An example, also from their site:

   // Output file stream
   FileOutputStream dest = new FileOutputStream( "c:/test/test.tar" );

   // Create a TarOutputStream
   TarOutputStream out = new TarOutputStream( new BufferedOutputStream( dest ) );

   // Files to tar
   File[] filesToTar=new File[2];
   filesToTar[0]=new File("c:/test/myfile1.txt");
   filesToTar[1]=new File("c:/test/myfile2.txt");

   for(File f:filesToTar){
      out.putNextEntry(new TarEntry(f, f.getName()));
      BufferedInputStream origin = new BufferedInputStream(new FileInputStream( f ));

      int count;
      byte data[] = new byte[2048];
      while((count = origin.read(data)) != -1) {
         out.write(data, 0, count);
      }

      out.flush();
      origin.close();
   }

   out.close();

Solution 2

I would look at Apache Commons Compress.

There is an example part way down this examples page, which shows off a tar example.
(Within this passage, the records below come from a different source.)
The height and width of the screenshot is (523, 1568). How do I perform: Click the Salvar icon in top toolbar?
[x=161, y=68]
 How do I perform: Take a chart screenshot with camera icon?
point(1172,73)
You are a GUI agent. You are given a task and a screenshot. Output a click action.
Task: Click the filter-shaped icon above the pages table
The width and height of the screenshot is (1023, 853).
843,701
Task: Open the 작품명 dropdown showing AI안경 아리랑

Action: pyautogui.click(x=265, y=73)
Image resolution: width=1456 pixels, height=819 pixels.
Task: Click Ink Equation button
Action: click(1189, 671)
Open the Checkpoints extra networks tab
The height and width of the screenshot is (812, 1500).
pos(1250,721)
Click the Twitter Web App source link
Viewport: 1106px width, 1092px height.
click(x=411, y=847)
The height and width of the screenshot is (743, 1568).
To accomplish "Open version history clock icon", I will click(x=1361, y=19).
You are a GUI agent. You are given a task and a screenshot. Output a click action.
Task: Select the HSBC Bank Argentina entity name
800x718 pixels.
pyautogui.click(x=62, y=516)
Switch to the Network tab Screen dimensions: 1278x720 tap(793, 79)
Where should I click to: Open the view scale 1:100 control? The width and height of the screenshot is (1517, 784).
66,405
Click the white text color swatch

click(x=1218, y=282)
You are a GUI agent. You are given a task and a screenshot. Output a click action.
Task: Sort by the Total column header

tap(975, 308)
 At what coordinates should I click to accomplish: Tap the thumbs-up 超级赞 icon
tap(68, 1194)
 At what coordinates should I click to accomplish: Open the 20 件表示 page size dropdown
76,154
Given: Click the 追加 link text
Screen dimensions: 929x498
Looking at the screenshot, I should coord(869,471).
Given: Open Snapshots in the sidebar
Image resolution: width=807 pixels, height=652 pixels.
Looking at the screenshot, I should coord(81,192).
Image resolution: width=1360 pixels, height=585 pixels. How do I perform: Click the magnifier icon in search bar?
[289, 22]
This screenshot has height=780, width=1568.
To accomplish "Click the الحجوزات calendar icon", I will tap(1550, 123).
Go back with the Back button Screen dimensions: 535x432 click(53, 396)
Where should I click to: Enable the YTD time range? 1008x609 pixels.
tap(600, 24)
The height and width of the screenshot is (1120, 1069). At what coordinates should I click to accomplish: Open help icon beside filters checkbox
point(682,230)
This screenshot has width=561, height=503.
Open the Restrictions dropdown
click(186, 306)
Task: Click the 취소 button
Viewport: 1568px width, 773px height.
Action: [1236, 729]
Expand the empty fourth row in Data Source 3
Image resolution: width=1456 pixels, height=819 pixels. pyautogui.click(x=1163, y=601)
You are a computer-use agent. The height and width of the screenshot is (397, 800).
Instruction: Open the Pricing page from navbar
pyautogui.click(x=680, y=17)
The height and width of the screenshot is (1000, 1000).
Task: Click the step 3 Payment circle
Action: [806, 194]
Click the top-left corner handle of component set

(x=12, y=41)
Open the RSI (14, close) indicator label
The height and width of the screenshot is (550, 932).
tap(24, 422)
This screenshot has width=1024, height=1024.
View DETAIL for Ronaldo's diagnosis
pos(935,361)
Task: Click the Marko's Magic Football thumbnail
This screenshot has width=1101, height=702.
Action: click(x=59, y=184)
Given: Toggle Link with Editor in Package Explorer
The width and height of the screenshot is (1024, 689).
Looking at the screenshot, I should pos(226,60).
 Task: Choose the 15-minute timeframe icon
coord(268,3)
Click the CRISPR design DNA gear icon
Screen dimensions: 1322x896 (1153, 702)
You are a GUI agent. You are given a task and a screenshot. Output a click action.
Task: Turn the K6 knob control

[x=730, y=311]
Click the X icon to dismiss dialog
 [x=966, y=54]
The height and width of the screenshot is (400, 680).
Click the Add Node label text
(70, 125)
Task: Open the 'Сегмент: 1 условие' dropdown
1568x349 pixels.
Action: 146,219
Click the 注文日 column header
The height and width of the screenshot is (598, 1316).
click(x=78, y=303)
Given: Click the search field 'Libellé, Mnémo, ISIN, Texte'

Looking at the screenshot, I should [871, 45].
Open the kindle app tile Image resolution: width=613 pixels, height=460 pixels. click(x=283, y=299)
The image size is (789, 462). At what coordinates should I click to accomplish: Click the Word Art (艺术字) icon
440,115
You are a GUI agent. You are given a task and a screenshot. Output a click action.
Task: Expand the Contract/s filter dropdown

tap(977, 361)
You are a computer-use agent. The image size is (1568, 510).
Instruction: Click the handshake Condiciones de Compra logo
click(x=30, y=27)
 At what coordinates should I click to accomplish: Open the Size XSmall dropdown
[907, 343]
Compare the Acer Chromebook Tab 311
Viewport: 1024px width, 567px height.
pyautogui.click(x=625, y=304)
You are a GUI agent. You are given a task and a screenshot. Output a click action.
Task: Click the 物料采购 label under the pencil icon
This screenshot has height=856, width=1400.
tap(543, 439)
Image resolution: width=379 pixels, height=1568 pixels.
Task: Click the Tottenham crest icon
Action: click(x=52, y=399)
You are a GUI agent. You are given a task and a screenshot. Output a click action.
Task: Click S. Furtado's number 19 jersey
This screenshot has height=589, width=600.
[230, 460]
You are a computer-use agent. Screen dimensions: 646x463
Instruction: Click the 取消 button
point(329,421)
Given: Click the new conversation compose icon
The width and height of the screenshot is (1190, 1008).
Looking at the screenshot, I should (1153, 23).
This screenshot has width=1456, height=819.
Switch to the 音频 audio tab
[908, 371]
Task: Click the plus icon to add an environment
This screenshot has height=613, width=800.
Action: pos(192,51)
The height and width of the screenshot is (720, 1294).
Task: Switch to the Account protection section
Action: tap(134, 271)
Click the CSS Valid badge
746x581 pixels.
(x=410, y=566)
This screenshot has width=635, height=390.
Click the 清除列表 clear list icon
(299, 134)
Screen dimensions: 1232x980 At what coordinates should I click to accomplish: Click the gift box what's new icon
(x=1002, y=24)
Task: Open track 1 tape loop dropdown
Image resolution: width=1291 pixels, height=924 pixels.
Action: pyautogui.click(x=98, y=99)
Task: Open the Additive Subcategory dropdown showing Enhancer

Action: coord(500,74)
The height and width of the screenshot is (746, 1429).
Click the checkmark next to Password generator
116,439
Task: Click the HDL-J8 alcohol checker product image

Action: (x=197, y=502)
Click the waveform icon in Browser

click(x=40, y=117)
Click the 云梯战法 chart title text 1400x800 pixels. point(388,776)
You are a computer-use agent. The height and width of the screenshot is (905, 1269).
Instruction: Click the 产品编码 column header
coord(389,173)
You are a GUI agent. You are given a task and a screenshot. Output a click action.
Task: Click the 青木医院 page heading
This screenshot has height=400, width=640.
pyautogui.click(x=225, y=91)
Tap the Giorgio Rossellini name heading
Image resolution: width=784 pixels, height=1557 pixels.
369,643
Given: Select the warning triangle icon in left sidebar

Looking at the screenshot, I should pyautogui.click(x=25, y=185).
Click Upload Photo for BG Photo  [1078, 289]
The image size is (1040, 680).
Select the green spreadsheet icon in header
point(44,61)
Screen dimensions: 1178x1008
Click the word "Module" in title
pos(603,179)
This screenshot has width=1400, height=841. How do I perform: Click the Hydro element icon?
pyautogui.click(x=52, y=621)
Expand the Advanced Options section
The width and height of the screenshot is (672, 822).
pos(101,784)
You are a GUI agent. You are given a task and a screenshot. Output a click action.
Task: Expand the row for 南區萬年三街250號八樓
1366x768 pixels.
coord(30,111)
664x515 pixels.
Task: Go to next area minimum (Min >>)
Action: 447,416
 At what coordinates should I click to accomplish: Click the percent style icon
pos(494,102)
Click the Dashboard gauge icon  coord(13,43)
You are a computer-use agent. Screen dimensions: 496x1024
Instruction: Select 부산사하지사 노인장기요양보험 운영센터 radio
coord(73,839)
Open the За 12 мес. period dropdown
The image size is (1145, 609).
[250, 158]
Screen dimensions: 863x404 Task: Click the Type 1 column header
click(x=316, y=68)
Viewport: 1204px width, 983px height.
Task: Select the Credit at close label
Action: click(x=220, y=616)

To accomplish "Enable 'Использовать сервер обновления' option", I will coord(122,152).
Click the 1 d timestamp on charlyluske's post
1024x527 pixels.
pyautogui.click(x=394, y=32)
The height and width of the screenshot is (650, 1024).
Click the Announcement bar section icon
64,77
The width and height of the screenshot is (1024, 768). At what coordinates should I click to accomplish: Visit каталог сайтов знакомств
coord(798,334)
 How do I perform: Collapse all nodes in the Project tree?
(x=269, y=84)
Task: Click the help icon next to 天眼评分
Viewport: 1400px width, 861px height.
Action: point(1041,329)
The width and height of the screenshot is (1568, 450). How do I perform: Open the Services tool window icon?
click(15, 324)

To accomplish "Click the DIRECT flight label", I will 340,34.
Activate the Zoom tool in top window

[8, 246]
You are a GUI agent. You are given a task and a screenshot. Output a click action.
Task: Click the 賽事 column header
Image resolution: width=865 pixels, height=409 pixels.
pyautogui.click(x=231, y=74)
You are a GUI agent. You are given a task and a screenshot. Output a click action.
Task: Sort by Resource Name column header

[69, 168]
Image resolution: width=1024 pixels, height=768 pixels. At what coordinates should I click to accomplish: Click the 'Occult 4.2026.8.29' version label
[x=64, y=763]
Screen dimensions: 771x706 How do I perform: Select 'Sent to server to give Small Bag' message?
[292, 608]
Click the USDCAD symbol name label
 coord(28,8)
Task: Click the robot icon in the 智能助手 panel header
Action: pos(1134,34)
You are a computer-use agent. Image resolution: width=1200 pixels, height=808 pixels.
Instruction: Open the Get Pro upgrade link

TarArchiveEntry entry = new TarArchiveEntry(name);
entry.setSize(size);
tarOutput.putArchiveEntry(entry);
tarOutput.write(contentOfEntry);
tarOutput.closeArchiveEntry();

Solution 3

.tar archive files are not compressed. You have to run a file compression on it like gzip and turn it into something like .tar.gz.

If you just want to just archive a directory, take a look at:

Solution 4

I have produced following code to solve this problem. This code checks if any of files to be incorporated already exist in tar file and updates that entry. Later if it doesn't exist append to the end of archive.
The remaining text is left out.